Masalah-masalah santri penghafal Al-Qur’an sebenarnya begitu kompleks. Bagi santri yang mampu menghadapi tuntutan dengan baik, maka akan mengarah pada kondisi psikologis yang positif dan mampu terbentuk kesejahteraan psikologis yang baik dalam diri individu. Individu dengan kondisi yang sejahtera berarti individu tersebut mampu menjalani fungsi-fungsi psikologis dalam dirinya. Ryff (1995) menyatakan, seseorang yang jiwanya sejahtera apabila ia tidak sekedar bebas dari tekanan atau masalah mental yang lain. Lebih dari itu, ia juga memiliki penilaian positif terhadap dirinya dan mampu bertindak secara otonomi serta tidak mudah hanyut oleh pengaruh lingkungan. Menurut Schultz, kesejahteraan psikologis adalah sebuah fungsi positif individu yang merupakan tujuan yang diupayakan pencapaiannya oleh individu yang sehat. Lain halnya dengan Hurlock yang mendefinisikan kesejahteraan psikologis sebagai sebuah kebutuhan untuk terpenuhinya tiga kebahagiaan, yaitu penerimaan, kasih sayang dan juga pencapaian (Snyder dan Lopez, 2002).

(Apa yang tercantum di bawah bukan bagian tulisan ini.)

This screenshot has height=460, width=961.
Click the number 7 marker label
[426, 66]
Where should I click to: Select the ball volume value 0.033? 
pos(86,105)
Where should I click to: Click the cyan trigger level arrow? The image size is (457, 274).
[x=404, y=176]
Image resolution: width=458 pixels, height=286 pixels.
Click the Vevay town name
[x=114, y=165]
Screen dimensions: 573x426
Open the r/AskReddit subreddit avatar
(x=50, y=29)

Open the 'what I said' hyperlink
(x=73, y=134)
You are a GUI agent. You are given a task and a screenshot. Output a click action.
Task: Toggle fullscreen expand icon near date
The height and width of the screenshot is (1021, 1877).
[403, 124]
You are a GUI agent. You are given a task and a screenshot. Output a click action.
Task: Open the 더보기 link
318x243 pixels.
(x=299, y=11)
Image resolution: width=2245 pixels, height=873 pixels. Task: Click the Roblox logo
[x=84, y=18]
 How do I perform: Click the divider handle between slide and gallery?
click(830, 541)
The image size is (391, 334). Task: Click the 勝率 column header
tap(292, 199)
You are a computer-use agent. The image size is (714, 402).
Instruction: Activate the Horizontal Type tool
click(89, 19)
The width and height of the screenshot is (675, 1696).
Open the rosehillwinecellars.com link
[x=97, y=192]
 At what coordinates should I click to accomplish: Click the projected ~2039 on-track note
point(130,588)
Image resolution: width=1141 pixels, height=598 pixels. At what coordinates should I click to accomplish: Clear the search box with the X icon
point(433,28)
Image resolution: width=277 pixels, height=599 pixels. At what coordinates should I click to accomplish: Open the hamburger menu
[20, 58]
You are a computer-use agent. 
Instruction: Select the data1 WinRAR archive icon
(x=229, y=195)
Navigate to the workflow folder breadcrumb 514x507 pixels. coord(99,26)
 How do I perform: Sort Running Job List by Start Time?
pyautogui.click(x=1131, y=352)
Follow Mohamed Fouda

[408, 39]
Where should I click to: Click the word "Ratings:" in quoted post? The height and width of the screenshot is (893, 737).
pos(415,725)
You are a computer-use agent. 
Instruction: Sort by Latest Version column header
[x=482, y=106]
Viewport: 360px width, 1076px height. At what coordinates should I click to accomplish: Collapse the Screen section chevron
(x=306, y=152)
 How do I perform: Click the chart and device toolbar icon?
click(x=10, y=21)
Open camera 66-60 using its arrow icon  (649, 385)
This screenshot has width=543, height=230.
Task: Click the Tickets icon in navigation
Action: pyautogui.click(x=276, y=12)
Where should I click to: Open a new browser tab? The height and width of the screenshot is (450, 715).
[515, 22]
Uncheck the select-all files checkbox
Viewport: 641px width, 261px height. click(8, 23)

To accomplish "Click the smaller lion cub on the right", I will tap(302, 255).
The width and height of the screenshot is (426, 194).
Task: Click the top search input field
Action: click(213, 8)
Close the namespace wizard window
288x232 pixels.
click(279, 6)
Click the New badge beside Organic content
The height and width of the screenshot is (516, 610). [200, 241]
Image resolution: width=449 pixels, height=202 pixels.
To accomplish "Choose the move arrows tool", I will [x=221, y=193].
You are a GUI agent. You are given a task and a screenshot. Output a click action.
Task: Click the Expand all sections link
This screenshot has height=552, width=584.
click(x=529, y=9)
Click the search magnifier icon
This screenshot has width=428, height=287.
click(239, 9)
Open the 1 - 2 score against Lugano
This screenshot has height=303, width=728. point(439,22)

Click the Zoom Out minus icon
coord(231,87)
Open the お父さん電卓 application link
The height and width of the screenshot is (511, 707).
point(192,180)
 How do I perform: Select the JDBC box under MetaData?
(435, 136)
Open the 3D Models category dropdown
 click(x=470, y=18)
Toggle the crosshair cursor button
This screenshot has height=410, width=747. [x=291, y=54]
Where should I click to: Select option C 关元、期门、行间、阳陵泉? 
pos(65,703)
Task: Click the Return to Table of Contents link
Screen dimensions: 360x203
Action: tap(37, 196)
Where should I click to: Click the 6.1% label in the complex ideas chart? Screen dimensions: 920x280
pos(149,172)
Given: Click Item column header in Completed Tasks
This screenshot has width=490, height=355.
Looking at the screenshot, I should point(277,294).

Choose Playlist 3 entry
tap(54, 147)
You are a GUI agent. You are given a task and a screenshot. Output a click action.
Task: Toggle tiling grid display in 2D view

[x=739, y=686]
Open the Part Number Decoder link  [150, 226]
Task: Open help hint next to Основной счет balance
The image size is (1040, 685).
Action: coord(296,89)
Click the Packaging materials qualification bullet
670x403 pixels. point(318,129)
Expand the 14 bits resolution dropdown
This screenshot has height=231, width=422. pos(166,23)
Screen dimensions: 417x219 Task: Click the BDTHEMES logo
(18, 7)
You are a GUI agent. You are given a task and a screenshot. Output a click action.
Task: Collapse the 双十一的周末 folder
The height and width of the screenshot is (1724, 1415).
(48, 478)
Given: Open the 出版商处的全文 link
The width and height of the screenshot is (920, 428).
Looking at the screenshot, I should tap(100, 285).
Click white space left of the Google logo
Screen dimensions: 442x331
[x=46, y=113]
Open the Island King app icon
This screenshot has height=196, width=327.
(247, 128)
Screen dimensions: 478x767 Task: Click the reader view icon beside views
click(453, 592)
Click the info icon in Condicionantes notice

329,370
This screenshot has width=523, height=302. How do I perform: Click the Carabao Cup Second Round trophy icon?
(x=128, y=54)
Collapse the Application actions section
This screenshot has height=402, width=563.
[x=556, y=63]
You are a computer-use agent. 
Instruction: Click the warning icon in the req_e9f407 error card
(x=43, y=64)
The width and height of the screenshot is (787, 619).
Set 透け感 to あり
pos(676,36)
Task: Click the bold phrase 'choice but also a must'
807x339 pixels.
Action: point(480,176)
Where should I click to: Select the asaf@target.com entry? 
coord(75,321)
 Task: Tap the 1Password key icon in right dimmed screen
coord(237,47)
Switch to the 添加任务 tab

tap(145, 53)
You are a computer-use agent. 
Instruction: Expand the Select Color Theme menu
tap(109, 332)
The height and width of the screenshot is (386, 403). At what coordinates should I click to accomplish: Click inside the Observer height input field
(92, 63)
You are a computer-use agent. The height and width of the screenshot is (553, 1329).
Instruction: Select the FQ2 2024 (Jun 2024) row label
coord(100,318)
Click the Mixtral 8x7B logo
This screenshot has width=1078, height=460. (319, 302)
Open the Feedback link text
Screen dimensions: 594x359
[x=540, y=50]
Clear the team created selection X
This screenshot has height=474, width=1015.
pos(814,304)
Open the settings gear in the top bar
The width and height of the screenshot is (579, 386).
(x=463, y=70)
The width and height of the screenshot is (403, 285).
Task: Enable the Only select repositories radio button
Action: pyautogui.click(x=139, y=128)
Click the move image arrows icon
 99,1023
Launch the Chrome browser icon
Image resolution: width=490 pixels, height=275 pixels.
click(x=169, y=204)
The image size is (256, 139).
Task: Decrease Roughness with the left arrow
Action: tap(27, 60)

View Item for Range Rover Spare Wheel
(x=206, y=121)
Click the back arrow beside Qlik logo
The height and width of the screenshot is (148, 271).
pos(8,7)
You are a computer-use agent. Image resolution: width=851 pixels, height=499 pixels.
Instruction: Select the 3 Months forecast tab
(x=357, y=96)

Untuk mencapai kesejahteraan psikologis yang baik bagi santri penghafal Al-Qur’an, hendaklah ia memenuhi adab-adab orang yang mempelajari Al-Qur’an. Sebagaimana yang dijelaskan dalam kitab At-Tibyanu fi Adabi Hamalatil Qur’ani karangan Imam An-Nawawi menjelaskan bahwa di antara adab-adab seorang pelajar ialah menjauhi semua faktor yang menyebabkan lalai dari belajar, kecuali bila dibutuhkan. Hendaknya ia menyucikan hati dari segala kotoran, agar layak menerima Al-Qur’an, menghafalnya, dan memetik buahnya. Hendaklah ia rendah hati dan juga bersikap sopan terhadap gurunya, walaupun sang guru lebih muda umurnya, tidak setenar dirinya, tidak semulia nasab dan keshalihannya, serta lainnya (An-Nawawi, 2014).
Fenomena yang terjadi saat ini ialah banyak orang yang berlomba-lomba menghafalkan Al-Qur’an namun melalaikan adab-adab yang harus dimiliki oleh para penghafal Al-Qur’an. Jika adab-adab tersebut terealisasikan dengan baik, maka insyaallah akan tercipta pula kesejahteraan psikologis yang baik. Adab selanjutnnya, hendaknya ia mematuhi guru, berkonsultasi dengannya di setiap permasalahannya, menerima perkataannya sebagaimana pasien cerdas mematuhi saran dokter ahli yang tulus memberi nasihat, dan itu lebih utama.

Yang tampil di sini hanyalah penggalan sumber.